= WHAT THE EXERCISE ASKS =
Extract every line of text from the material below, reproducing each one word for word and omitting the pictures.

= PROVIDED DATA =
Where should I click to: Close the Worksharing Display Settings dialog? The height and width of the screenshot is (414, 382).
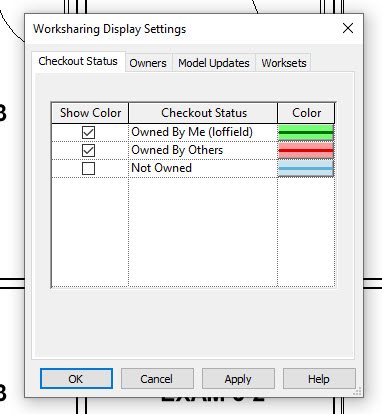348,28
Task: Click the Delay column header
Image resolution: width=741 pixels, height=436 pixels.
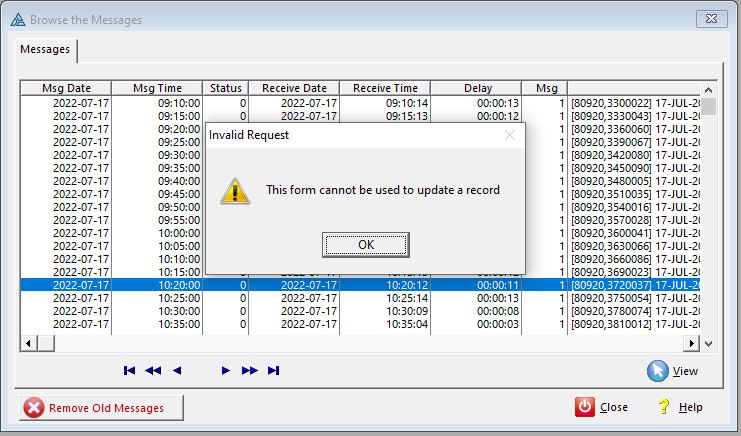Action: [477, 88]
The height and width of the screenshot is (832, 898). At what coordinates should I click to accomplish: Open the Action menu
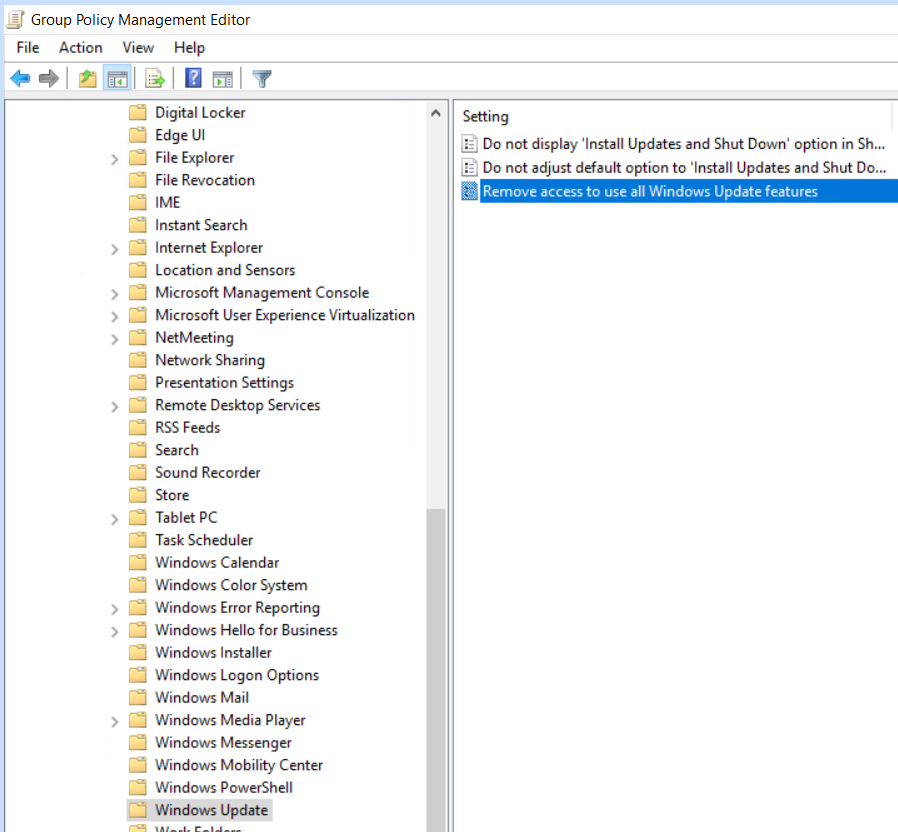[80, 48]
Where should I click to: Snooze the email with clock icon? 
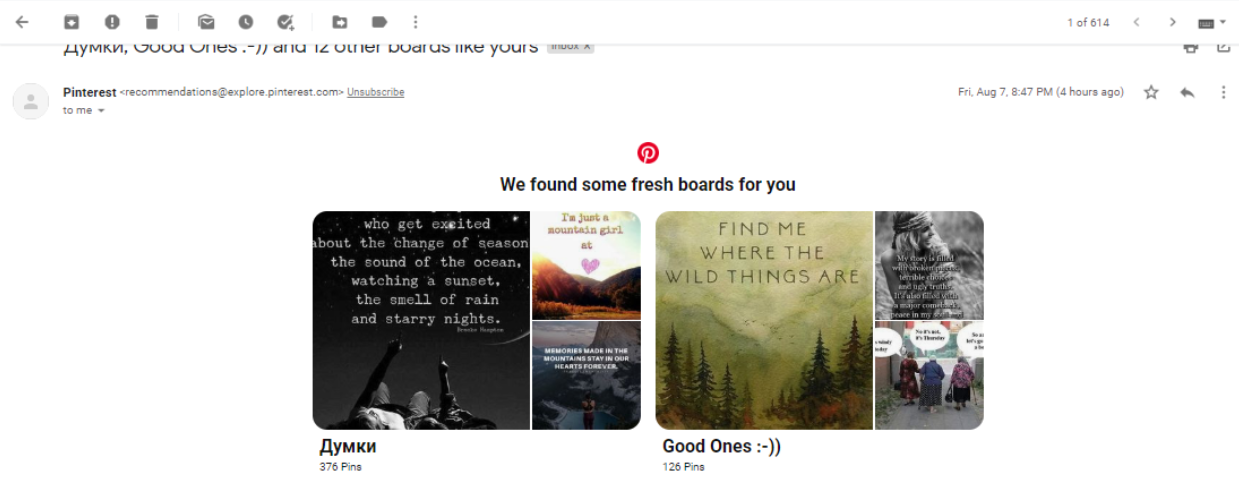[246, 22]
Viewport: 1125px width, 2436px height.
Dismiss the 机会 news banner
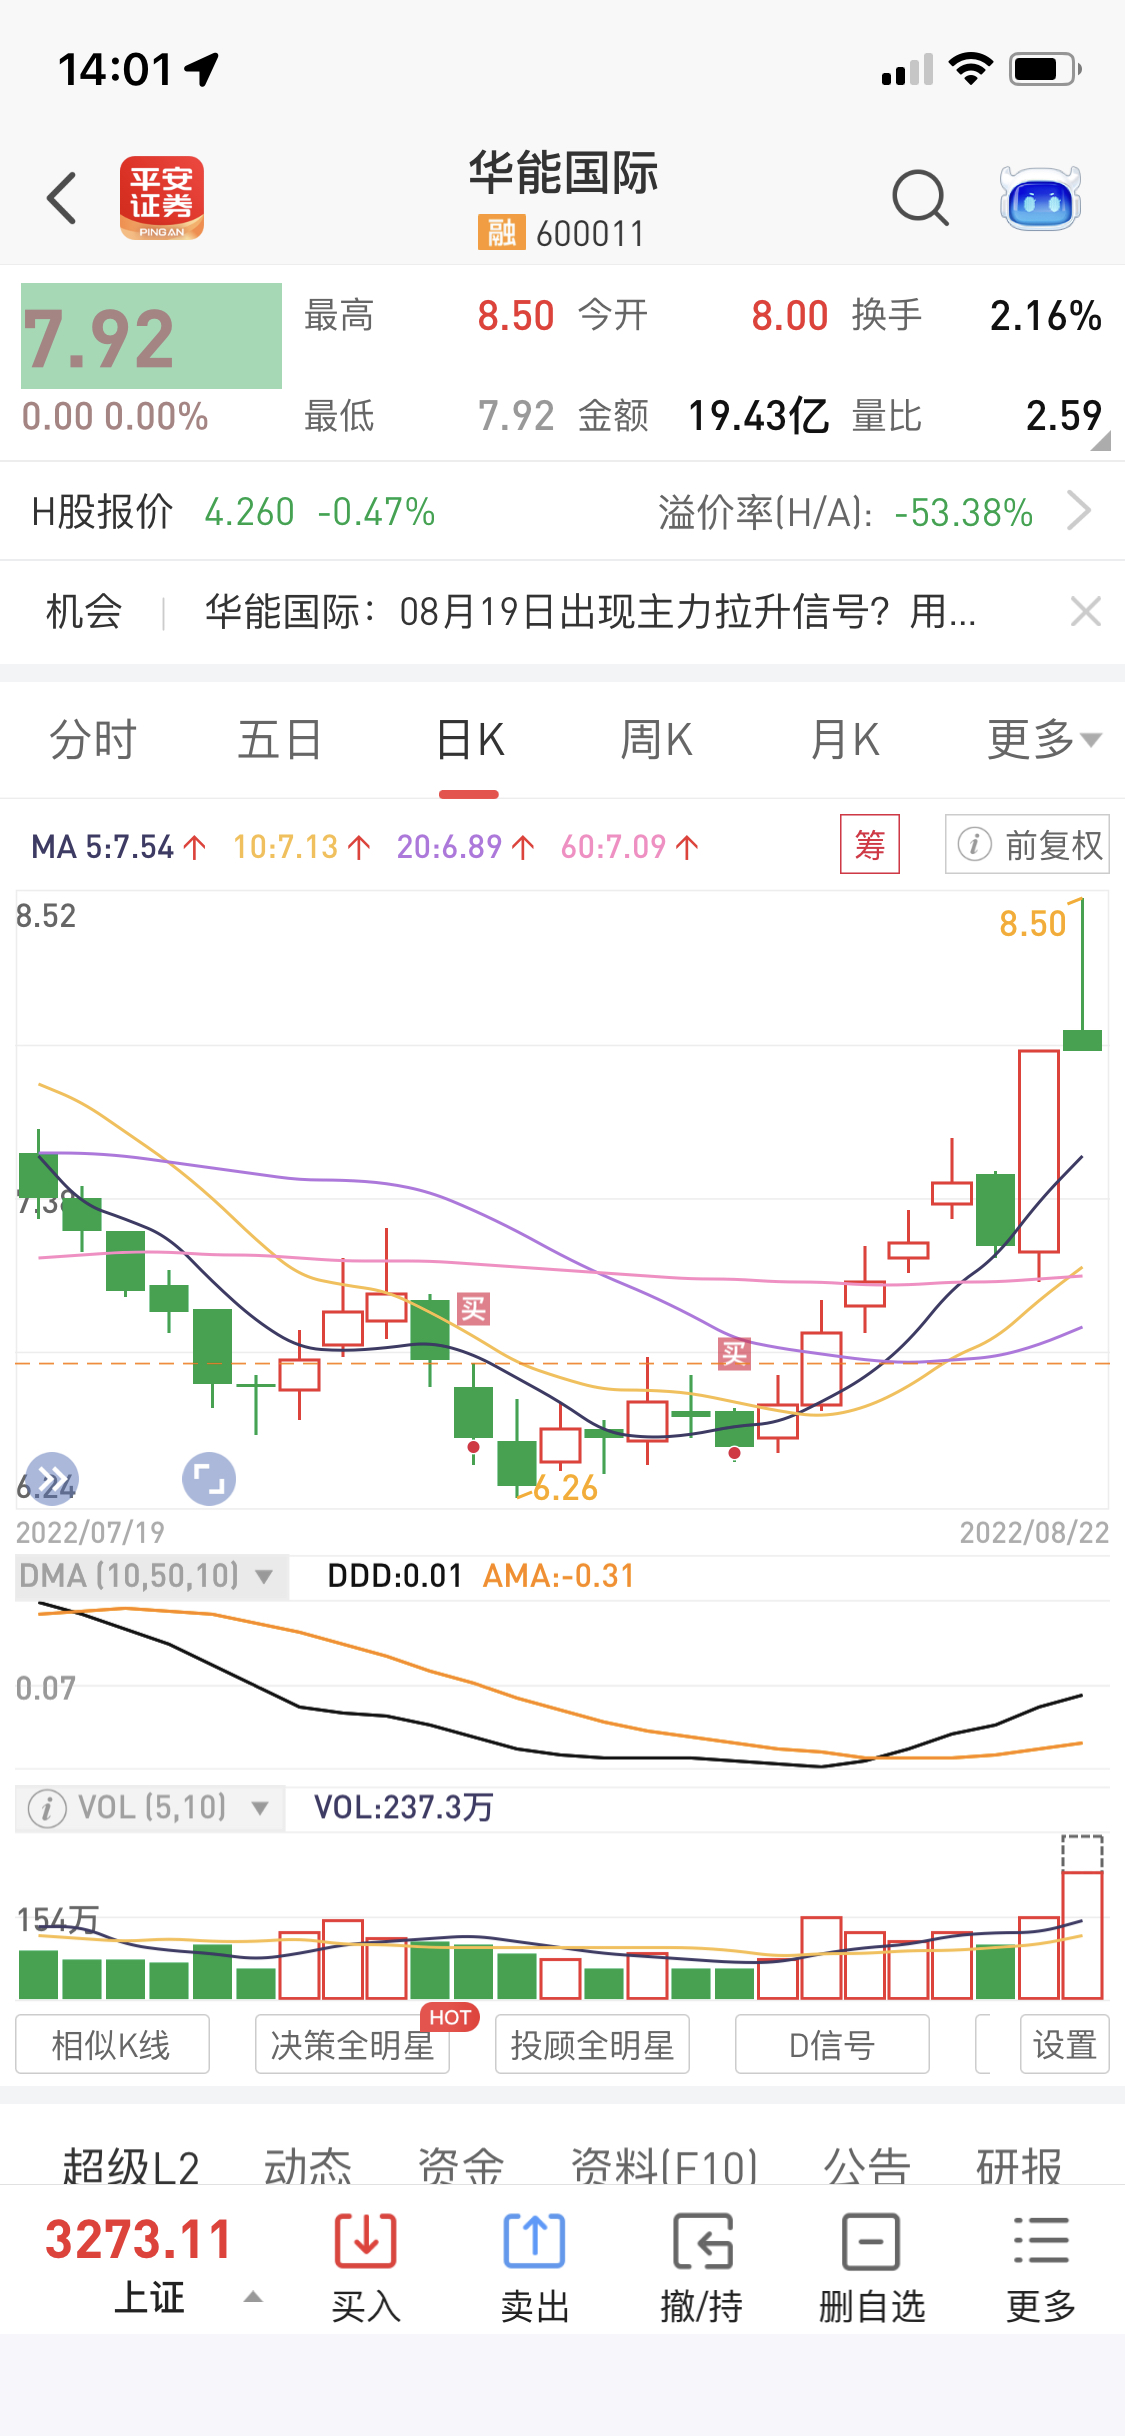1085,611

= WORKED ANSWER =
Where should I click to: Close the Worksharing Display Settings dialog? The height and width of the screenshot is (414, 382).
348,28
Task: Click the Delay column header
Image resolution: width=741 pixels, height=436 pixels.
Action: [477, 88]
The height and width of the screenshot is (832, 898). At what coordinates should I click to accomplish: Open the Action menu
[80, 48]
Where should I click to: Snooze the email with clock icon? 
[246, 22]
Viewport: 1125px width, 2436px height.
Dismiss the 机会 news banner
1085,611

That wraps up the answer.